Prior to treatment the moderate persistent asthmatic typically has daily symptoms with exacerbations at least twice per week on average. These flare-ups affect normal daily activity and often last for a number of days. Nighttime symptoms are seen more often than once per week. Lung function tests will show a PEF in the range of 60 to 80% of the predicted value with a variability of greater than 30%. Like the mild persistent asthmatic there are many moderate persistent asthmatics that are not being treated correctly. A short acting rescue inhaled used as monotherapy for an asthmatic at this level is simply bad medicine. It must be remembered that any one of the classifying symptoms is enough to place a patient in a given level so for example if a patient has nighttime symptoms more than once a week (one of the features of this class) then they should be considered to be moderate persistent even with out any of the other features. Remember if uncertain where to stage a given patient the physician should move in the direction of higher rather than lower classification. The moderate persistent asthmatic is usually best treated with a low to medium dose inhaled corticosteroid in combination with a long acting beta-agonist. Other treatment options exist but this is the best for most moderate persistent patients. Once again it needs to be reinforced that excessive use of short acting inhalers on a regular basis is a sign of poor control and the need for reevaluation of the treatment plan!
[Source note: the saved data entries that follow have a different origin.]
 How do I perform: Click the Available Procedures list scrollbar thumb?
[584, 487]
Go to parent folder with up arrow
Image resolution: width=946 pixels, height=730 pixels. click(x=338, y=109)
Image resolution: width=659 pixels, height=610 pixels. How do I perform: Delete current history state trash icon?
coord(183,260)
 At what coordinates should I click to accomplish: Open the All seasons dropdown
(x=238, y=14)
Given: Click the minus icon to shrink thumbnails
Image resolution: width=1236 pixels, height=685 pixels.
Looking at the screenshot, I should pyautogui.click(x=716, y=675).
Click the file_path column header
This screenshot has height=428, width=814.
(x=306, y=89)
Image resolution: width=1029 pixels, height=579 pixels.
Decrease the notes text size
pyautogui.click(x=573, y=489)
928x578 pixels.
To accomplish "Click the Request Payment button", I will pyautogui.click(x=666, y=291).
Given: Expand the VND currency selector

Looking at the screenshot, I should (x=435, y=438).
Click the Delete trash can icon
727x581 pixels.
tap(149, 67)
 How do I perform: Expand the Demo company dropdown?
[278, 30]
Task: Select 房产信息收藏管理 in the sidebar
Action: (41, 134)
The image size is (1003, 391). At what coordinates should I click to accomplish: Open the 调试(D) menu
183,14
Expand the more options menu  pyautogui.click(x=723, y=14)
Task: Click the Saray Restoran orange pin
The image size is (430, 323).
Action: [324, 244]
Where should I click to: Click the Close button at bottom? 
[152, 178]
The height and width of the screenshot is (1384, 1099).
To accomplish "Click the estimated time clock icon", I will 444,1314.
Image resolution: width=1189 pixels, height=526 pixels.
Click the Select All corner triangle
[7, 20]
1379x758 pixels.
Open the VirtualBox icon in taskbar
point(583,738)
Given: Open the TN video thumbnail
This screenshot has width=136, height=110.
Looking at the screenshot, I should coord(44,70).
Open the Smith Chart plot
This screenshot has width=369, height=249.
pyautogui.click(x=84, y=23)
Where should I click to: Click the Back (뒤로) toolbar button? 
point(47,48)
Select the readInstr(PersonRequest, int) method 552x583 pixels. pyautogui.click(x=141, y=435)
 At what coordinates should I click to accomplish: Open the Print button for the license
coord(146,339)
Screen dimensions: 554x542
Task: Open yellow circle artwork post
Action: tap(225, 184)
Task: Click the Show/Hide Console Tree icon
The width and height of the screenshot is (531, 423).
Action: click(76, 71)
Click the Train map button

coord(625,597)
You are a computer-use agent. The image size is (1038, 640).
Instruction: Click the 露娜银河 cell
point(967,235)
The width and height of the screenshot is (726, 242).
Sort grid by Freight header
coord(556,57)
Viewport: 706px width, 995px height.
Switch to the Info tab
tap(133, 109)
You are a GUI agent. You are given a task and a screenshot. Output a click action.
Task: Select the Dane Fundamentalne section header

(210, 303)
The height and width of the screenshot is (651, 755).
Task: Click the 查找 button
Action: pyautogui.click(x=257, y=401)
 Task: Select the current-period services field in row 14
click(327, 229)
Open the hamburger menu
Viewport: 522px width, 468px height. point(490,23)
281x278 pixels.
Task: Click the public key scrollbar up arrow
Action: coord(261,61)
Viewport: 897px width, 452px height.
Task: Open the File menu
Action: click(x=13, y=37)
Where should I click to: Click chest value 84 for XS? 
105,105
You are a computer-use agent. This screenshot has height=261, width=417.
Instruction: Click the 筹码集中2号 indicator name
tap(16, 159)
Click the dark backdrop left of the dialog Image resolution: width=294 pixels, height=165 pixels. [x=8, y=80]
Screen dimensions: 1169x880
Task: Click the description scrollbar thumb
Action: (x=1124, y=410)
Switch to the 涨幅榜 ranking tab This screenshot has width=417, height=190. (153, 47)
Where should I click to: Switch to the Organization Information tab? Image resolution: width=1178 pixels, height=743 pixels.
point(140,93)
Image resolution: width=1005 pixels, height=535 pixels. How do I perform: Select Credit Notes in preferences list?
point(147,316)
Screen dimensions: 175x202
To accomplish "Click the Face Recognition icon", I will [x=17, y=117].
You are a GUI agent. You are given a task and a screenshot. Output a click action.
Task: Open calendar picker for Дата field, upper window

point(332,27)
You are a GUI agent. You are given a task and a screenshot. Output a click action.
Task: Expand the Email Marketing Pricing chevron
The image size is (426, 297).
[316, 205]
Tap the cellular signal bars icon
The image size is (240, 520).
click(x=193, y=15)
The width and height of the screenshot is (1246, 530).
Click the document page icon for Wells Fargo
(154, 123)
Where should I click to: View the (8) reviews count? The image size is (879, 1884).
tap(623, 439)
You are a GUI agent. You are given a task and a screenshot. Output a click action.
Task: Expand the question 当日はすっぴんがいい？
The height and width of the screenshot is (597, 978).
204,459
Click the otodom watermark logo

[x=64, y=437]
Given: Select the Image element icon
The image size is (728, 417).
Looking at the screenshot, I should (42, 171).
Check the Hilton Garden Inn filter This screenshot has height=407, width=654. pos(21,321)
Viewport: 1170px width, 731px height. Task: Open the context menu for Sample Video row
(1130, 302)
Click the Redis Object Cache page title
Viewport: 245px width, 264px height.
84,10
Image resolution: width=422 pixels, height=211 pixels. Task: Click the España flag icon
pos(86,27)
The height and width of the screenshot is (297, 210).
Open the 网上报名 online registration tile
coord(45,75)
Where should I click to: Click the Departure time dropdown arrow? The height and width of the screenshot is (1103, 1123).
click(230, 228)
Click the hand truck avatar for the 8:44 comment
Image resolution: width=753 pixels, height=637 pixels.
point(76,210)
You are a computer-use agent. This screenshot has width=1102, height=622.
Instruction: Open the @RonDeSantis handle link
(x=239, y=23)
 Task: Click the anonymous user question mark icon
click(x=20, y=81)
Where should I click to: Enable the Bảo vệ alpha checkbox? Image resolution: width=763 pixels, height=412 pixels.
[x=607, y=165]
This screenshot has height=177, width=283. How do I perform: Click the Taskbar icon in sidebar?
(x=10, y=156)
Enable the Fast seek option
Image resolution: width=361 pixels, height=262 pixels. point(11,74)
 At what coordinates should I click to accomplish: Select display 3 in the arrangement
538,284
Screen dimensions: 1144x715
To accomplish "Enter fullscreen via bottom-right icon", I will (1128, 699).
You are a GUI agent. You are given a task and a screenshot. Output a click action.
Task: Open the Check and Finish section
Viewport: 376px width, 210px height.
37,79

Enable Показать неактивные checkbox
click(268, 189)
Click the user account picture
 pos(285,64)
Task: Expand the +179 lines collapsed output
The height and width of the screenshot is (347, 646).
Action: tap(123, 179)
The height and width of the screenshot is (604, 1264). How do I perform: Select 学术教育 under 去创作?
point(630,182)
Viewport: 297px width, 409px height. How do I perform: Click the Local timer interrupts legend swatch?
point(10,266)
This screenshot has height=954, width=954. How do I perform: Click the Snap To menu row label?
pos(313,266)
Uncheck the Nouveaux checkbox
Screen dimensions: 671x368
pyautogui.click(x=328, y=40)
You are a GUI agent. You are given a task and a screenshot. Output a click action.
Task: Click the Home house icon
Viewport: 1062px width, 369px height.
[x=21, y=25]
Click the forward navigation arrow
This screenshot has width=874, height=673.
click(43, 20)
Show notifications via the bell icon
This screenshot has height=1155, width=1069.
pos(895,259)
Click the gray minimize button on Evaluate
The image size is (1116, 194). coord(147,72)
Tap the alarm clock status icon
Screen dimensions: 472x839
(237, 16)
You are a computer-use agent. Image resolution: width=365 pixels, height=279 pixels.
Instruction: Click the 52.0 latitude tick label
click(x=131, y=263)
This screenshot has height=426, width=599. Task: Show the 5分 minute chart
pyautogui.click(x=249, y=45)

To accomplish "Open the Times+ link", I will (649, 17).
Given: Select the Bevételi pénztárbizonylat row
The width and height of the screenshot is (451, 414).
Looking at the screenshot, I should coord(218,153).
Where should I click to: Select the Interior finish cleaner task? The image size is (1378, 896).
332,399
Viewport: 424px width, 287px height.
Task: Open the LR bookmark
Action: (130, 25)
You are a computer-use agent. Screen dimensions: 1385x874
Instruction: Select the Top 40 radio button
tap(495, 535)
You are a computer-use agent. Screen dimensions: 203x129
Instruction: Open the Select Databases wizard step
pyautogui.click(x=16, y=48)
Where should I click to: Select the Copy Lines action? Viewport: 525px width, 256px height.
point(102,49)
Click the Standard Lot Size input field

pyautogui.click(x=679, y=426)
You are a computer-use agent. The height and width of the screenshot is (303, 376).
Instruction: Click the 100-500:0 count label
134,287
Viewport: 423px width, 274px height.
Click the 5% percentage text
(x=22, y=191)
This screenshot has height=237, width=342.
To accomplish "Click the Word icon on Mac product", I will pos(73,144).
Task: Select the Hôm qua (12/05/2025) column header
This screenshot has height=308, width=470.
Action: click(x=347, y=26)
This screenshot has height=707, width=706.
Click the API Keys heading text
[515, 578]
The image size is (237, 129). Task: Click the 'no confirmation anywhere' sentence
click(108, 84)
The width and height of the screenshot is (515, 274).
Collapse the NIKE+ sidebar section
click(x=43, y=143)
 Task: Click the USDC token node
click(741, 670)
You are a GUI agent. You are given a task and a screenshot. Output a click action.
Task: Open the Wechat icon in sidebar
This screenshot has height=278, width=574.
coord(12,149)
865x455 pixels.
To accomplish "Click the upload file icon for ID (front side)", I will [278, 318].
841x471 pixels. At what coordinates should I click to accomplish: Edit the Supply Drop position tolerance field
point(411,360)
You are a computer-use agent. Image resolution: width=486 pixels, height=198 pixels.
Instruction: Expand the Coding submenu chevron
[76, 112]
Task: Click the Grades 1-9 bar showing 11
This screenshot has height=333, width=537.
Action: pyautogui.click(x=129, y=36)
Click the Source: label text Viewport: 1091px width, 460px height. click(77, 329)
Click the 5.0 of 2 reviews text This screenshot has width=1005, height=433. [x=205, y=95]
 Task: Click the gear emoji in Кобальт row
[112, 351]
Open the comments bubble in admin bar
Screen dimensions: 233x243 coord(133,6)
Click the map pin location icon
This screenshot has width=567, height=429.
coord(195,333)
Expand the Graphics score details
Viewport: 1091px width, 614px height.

This is the highest classification of asthma patient. The severe persistent asthmatic is always symptomatic with the ability for only limited physical activity. Both daytime and nighttime exacerbations are frequent and can last for extended periods. Lung function testing will show a PEF of 60% or less of predicted value with a variability of greater than 30%. The severe persistent asthmatic is usually best treated with a high dose inhaled corticosteroid combined with a long acting beta-agonist. To achieve long term control oral corticosteroids are often needed with the goal of achieving control with the lowest daily dose possible thereby reducing systemic side effects.
This article has focused on the importance of correctly determining the type (category) of asthma that a patient has thereby providing their physician the information needed to deliver optimal therapy. The levels can certainly change (either up or down) over time because asthma categories are not static.